The report comes at a time when many investors in the stock market have been wary of picking banking stocks as they see a lack of transparency in the state of their loan books. “It would not be too out of place, in our view, to suggest that the entire increase in stressed asset pool is on the March 2020 asset base and stress contribution from incremental lending in FY21 would be rather limited,” Nomura analysts said in the report.

The stress levels in the books of the banks remains much higher although the jump in bad loans of NBFCs is equally alarming. The gross NPAs moved to 13.3% in June 2021 compared to 8.9% in March 2020 for banks. 

For NBFCs, together with loans given via the government-sponsored Emergency Credit Line Guarantee Scheme (ECLGS), this more than doubled to 6.7% from 3.1% in the same period.

At a micro level, LIC-controlled IDBI Bank is believed to have the most pain with over a third (36.7%) of its loans under stress. Private-sector lender HDFC Bank, the most valued local lender, is in the best spot with 6% bad loans and ahead of Axis Bank that has 6.8% of loans under stress together with restructured loans.
Among the private lenders, Yes Bank and Bandhan Bank are under the most stress with NPA levels of 20% or more.

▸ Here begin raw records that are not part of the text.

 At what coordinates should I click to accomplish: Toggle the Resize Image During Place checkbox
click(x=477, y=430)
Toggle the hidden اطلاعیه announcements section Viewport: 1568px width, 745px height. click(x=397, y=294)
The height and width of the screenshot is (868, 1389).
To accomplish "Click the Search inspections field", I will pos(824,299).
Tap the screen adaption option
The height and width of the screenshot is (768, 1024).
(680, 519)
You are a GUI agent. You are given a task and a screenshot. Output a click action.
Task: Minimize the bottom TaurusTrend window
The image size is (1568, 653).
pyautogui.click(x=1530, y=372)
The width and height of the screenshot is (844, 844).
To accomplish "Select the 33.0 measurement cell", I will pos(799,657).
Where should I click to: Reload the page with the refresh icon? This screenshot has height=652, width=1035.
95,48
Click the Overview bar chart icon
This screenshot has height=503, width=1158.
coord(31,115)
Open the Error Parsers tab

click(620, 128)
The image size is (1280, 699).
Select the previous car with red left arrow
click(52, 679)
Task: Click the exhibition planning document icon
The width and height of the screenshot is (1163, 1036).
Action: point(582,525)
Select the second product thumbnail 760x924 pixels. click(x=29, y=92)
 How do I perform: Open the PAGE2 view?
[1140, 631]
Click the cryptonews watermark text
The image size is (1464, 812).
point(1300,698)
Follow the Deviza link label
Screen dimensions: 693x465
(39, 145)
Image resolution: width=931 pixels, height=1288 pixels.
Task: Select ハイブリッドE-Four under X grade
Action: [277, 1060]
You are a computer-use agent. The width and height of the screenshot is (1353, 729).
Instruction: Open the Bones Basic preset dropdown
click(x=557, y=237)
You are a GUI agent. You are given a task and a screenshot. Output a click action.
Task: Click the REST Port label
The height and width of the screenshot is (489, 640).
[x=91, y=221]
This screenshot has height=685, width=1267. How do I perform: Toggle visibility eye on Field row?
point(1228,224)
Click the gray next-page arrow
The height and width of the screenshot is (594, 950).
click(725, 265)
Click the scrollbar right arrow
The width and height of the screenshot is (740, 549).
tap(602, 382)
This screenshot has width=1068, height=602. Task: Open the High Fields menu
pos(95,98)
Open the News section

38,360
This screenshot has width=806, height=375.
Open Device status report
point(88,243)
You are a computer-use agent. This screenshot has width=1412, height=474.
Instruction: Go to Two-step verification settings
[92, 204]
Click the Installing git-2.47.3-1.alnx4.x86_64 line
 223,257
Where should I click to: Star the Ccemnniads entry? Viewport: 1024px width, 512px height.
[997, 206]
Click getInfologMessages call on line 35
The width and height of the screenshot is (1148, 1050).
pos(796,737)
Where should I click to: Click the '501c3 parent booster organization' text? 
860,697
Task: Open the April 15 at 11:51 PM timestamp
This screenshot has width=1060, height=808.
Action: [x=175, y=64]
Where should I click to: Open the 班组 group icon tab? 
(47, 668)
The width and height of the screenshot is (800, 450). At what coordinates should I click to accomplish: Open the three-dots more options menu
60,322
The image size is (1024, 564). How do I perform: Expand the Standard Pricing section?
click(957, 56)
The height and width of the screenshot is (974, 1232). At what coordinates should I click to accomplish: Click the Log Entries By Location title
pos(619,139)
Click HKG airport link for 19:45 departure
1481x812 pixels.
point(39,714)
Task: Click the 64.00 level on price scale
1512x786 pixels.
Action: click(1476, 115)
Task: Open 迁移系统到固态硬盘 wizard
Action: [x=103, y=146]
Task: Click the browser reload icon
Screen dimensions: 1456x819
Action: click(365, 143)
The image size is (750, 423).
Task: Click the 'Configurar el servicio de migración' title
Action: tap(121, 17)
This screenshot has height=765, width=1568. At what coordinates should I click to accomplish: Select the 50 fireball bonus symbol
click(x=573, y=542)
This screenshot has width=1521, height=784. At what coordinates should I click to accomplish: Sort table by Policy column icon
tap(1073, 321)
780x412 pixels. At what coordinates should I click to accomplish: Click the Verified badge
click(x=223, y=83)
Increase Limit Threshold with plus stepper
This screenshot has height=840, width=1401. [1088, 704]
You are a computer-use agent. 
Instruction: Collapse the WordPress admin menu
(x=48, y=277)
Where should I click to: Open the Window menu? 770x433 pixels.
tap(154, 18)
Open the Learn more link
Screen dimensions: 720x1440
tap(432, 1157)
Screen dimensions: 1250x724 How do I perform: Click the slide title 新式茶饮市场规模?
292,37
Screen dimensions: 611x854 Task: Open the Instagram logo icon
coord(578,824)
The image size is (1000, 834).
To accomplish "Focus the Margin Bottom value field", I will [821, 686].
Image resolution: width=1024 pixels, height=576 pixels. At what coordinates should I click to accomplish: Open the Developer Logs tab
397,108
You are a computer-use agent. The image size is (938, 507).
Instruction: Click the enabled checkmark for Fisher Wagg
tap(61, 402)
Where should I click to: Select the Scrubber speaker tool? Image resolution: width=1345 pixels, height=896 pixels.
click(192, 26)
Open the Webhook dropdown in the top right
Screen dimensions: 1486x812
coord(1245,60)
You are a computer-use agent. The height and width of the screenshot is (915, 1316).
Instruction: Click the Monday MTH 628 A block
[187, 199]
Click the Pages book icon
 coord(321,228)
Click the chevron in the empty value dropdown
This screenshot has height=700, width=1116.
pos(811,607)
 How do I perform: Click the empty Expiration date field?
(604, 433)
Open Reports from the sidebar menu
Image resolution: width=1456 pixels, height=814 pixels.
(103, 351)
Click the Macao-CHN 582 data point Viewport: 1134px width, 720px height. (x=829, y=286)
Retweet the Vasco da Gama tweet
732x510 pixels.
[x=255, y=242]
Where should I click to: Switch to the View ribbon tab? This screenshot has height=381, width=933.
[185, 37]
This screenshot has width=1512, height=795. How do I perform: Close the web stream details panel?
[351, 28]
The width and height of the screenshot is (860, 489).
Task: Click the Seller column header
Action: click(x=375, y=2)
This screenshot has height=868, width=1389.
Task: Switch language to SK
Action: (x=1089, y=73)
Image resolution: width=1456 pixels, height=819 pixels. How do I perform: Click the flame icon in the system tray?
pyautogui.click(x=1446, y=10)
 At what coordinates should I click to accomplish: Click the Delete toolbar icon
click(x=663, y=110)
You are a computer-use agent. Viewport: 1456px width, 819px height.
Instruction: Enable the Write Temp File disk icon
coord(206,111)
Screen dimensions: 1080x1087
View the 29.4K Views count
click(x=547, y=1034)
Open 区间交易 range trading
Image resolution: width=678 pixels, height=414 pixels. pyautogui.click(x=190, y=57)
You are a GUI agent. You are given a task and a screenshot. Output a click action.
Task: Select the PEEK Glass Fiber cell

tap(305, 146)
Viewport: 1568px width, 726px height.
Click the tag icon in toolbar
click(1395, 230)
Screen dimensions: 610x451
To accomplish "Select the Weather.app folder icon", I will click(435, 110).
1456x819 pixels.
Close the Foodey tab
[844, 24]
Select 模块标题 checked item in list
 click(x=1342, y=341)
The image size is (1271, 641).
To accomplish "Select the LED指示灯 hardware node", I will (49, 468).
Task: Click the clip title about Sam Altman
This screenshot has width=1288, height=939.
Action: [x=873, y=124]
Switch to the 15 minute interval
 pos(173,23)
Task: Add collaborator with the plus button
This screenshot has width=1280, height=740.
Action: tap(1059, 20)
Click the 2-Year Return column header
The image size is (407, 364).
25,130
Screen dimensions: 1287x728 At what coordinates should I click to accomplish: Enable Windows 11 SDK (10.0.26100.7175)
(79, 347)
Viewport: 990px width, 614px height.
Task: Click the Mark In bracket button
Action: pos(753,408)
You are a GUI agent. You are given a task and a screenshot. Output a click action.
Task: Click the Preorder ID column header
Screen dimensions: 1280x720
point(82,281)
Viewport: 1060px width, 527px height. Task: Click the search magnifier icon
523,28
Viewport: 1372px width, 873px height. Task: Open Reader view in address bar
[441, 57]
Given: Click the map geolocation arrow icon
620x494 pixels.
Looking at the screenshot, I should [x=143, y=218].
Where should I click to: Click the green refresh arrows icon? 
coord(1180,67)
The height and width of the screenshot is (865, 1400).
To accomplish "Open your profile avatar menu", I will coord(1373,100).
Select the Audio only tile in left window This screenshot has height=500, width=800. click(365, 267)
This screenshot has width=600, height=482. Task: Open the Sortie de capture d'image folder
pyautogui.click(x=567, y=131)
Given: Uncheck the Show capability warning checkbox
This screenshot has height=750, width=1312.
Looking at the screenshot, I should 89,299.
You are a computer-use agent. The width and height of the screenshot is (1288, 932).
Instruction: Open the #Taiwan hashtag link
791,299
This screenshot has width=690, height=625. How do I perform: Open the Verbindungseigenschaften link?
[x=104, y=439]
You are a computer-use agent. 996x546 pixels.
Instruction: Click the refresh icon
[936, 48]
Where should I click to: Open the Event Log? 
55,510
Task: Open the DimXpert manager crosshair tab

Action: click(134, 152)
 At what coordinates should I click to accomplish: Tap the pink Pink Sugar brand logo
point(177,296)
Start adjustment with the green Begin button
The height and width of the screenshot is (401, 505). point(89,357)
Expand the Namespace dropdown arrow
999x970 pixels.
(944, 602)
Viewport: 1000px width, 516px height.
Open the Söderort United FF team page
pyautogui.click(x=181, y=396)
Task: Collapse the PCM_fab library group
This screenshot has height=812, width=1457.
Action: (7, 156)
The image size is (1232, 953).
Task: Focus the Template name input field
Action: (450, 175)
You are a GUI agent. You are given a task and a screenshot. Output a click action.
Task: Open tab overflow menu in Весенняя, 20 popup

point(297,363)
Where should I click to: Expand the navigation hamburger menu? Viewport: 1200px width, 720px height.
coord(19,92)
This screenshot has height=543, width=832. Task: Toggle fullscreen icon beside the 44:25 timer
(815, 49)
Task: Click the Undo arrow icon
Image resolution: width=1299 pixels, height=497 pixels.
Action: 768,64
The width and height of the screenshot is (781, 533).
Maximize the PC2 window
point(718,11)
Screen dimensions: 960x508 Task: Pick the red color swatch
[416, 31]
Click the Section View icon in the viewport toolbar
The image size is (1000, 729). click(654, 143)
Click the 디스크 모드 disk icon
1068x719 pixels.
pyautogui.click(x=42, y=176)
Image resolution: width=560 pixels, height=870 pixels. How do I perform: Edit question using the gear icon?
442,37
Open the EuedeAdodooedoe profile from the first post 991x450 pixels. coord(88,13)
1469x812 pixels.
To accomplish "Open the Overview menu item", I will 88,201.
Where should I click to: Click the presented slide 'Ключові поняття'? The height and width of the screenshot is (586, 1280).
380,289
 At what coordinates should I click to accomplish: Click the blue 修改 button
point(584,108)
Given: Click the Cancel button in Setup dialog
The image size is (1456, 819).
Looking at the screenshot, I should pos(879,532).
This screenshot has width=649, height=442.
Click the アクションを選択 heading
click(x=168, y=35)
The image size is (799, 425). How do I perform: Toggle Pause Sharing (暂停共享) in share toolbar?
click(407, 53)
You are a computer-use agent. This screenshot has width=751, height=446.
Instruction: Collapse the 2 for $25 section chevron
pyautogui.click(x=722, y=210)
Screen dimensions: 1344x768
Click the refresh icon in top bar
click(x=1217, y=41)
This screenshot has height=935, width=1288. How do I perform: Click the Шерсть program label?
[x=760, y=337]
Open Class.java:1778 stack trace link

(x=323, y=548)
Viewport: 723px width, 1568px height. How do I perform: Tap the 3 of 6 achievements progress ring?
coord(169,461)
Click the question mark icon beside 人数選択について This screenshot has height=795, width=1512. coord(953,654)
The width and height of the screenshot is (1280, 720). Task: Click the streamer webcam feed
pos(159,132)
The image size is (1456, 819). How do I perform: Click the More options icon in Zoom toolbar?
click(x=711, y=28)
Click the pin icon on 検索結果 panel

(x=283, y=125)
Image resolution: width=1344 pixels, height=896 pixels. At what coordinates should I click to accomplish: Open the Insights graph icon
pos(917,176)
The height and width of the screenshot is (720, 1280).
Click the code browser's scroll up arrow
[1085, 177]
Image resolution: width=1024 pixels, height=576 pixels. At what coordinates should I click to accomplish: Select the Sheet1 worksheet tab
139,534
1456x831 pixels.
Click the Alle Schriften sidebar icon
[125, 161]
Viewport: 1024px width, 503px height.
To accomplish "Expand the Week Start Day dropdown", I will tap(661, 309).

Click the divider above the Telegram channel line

State-owned banks have restructured a good proportion of loans under the Covid-19 one-time restructuring schemes, corporate debt restructuring schemes and the RBI’s MSME restructuring scheme.
“Between Mar’20 and Jun’21, state-owned banks’ share in incremental restructuring across all schemes is 78%, and the balance is with private sector banks,” the Nomura report noted.